戦略を立てるうえで、より正確なKPIを設定するには?
書籍『デジタルマーケティングの実務ガイド』の一部をWeb担向けに特別にオンラインで公開。
この記事は、第3章「年間計画を策定する」から、Chapter 3.1「戦略の定義」の内容をお届けします。
3.1 戦略の定義
年間計画を策定する
デジタルマーケティングチームの戦略策定
デジタルマーケティングチームがマーケティング組織の一機能である以上、その戦略はマーケティング部門全体の戦略の一部である必要があります。ただ、マーケティング部門全体の戦略策定は、本書のスコープ外となるのでここでは立ち入りません。
本章では、すでに策定された部門全体の戦略に従って、デジタルマーケティングチームの戦略を策定していくプロセスを見ていきましょう。
年間計画よりロングスパンの中長期の計画を策定していく場合にも、同様のことがいえます。

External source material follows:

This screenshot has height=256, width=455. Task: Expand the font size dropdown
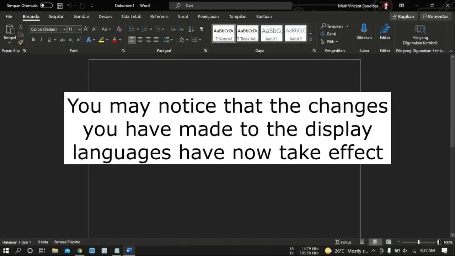(79, 29)

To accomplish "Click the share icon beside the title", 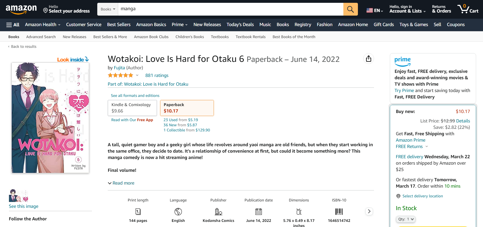I will point(368,59).
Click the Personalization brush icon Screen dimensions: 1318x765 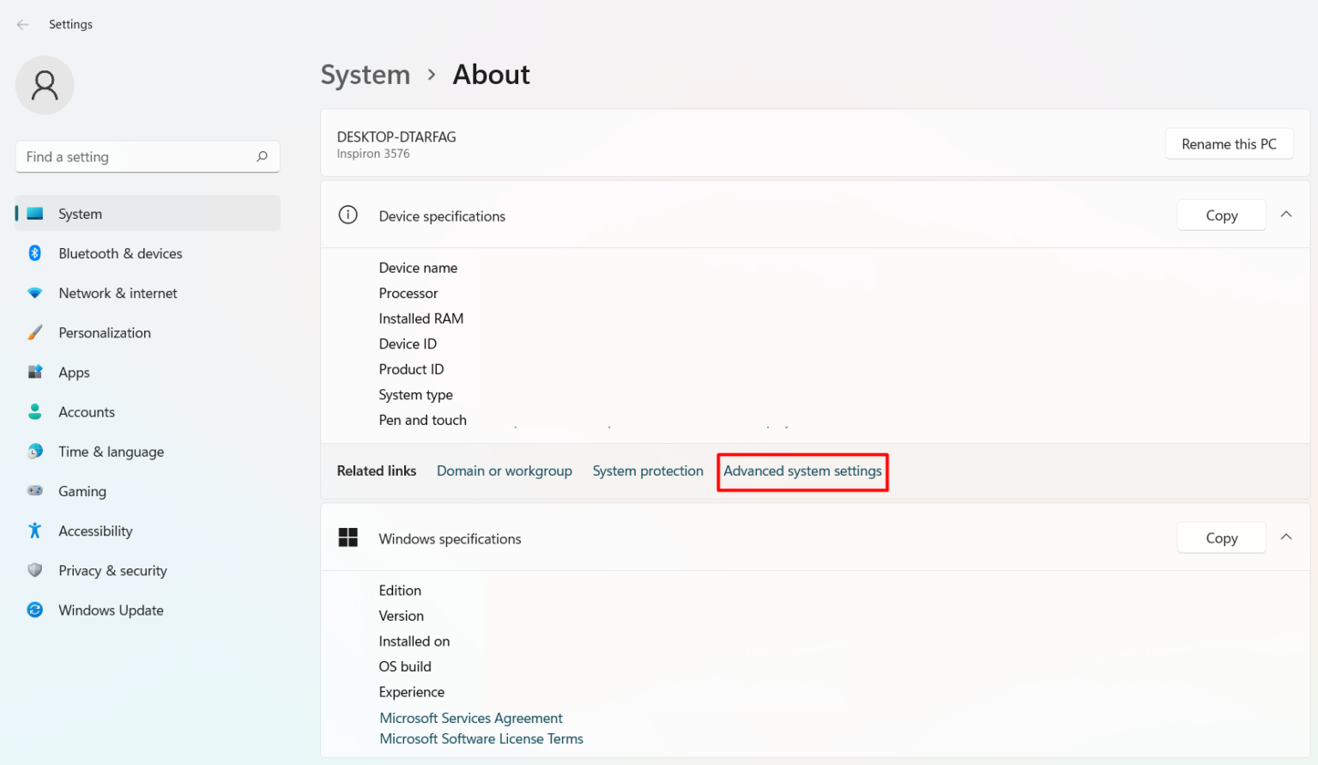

中長期計画の場合、SOWの大幅な見直しを考慮することができますが、デジタルマーケティングがマーケティング組織の中に遍在する以上、それはマーケティング部門全体の組織計画、ひいては戦略の策定を前提とします。「マーケティング組織全体の計画・戦略?そんなものはない。」ということもあるでしょう。

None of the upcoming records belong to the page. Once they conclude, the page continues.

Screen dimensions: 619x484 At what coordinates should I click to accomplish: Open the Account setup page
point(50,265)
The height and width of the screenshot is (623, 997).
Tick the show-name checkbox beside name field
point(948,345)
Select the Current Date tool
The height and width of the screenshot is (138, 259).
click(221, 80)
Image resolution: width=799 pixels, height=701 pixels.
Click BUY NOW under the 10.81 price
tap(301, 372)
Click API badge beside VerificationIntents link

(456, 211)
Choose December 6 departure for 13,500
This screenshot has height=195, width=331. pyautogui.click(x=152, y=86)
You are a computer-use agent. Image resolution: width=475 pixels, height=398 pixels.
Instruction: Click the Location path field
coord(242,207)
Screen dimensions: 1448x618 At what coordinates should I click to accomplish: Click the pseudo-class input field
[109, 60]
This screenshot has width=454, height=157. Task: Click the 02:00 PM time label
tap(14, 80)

その状況でデジタルマーケティングの戦略・計画だけが求められる、というのはなかなかの事態ですが、現実的には十分ありえることです。全社の戦略として「デジタルマーケティングの強化」などというお題目が株主や本社などに発表されており、その具体案を早急に示す必要がある、などいうケースはよく聞きます。ここでも、前章で議論したSOWの策定がデジタルマーケターにとっての命綱になります。
マーケティング機能の中に遍在する、というデジタルマーケティングの本質を会社やマネージメントが理解していれば、全体の戦略策定なくしてデジタルマーケティングチームの戦略策定はならない、ということをある程度は考慮してもらえるはずです。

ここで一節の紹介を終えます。